In this context, what should you do?

For entirely new contracts, the "best" solution is either wet ink (i.e. a handwritten signature, on paper) or a QES, where available. Are you signing with someone who does not have a QES method available? Try to find a way to give each other additional assurances to create trust, in order to help you answer these two key questions:

  • How do you know (with a reasonable degree of certainty) that the intended signatory was the person who signed?
  • Can you prove that the content of the document was unchanged after signing?

Examples of such measures include extensive customer identification, sharing scans of signed documents and each sending one signed original to the other by courier or regular mail.

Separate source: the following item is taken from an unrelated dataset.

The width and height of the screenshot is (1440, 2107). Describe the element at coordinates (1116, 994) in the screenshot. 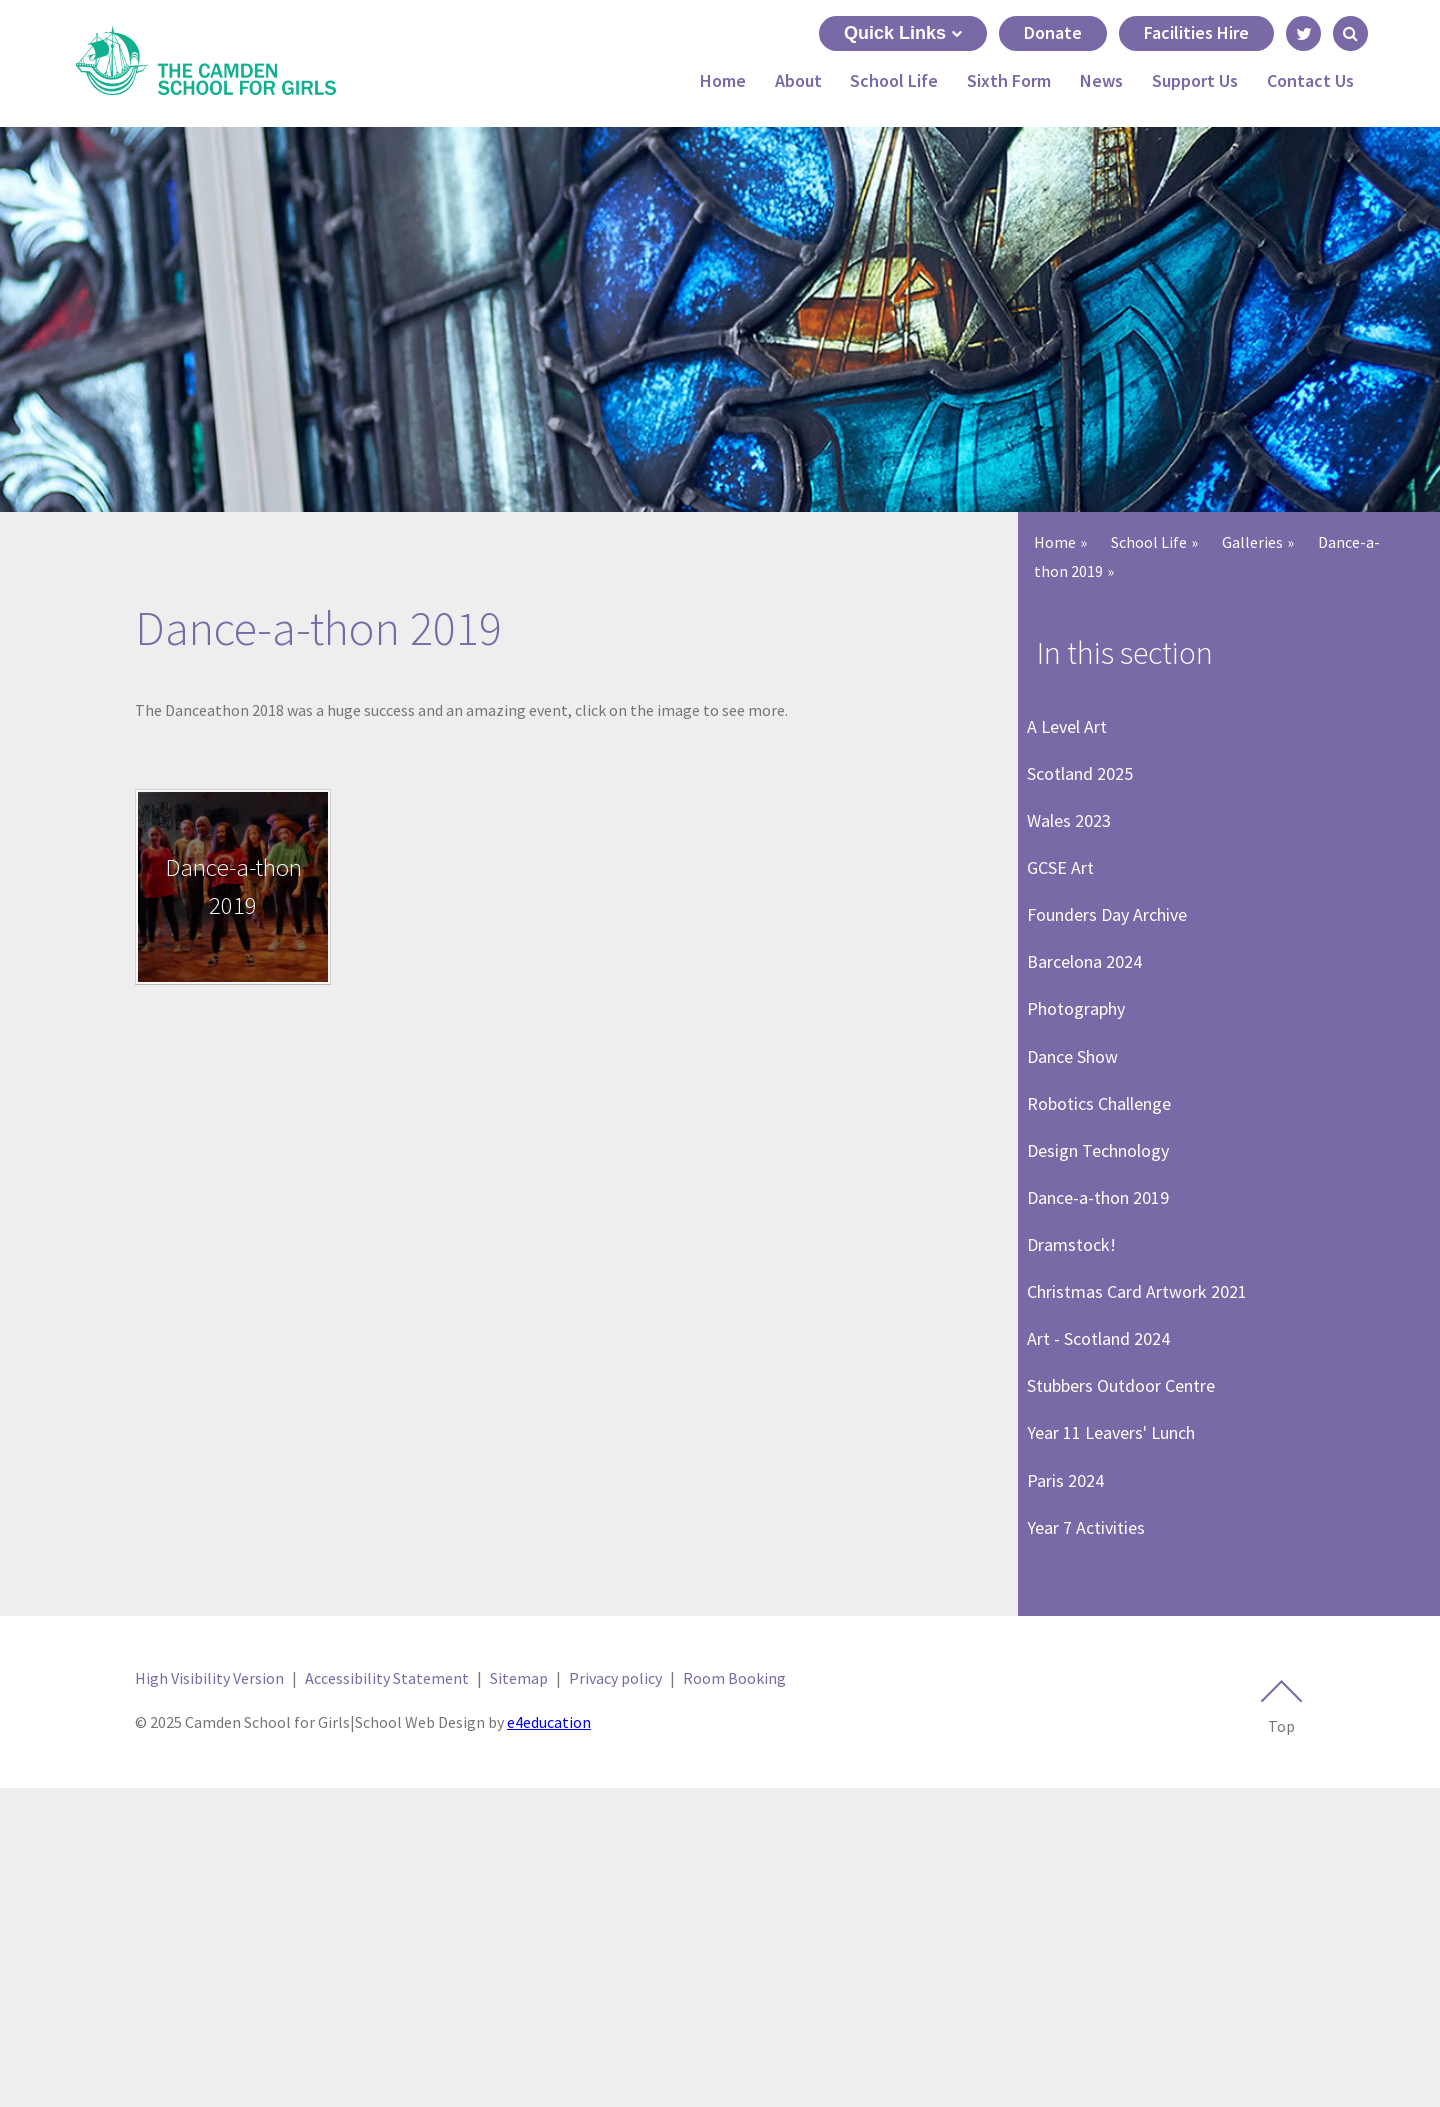

I see `Founders Day Archive` at that location.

This will not be as hassle-free as a QES, but it might help limit your legal risks.

If you already have an existing framework contract, check whether it includes a mechanism that allows you to make changes or orders without a handwritten signature. For instance, it may be that your framework agreement allows you and your contracting party to agree to modifications by simple exchange of e-mails. If it doesn't provide for anything, follow the above recommendations regarding new contracts.

What if this all sounds too complex? Except for specific situations (e.g. agreements affecting the ownership of real estate, employment agreements, etc.), no rules prevent you from embedding a scanned signature into a PDF of the agreement, or even confirming in an e-mail chain that both parties agree. However, be aware that the enforceability of that agreement could be brought into question, and you may have to use various means of evidence to prove that the other party actually signed the agreement (who signed it, but also what exactly was signed).

In other words, it all boils down to trust. If you trust the other signatory already, a simple exchange of e-mails or a PDF-embedded scan of a signature might suffice - but for strategic or important contracts, get a confirmation through a more easily enforceable signature (or ensure that when you meet face-to-face once more after a coronavirus lockdown period, you exchange a hardcopy version). If not, try to take a few extra precautions - after all, it's the key theme for these coming weeks.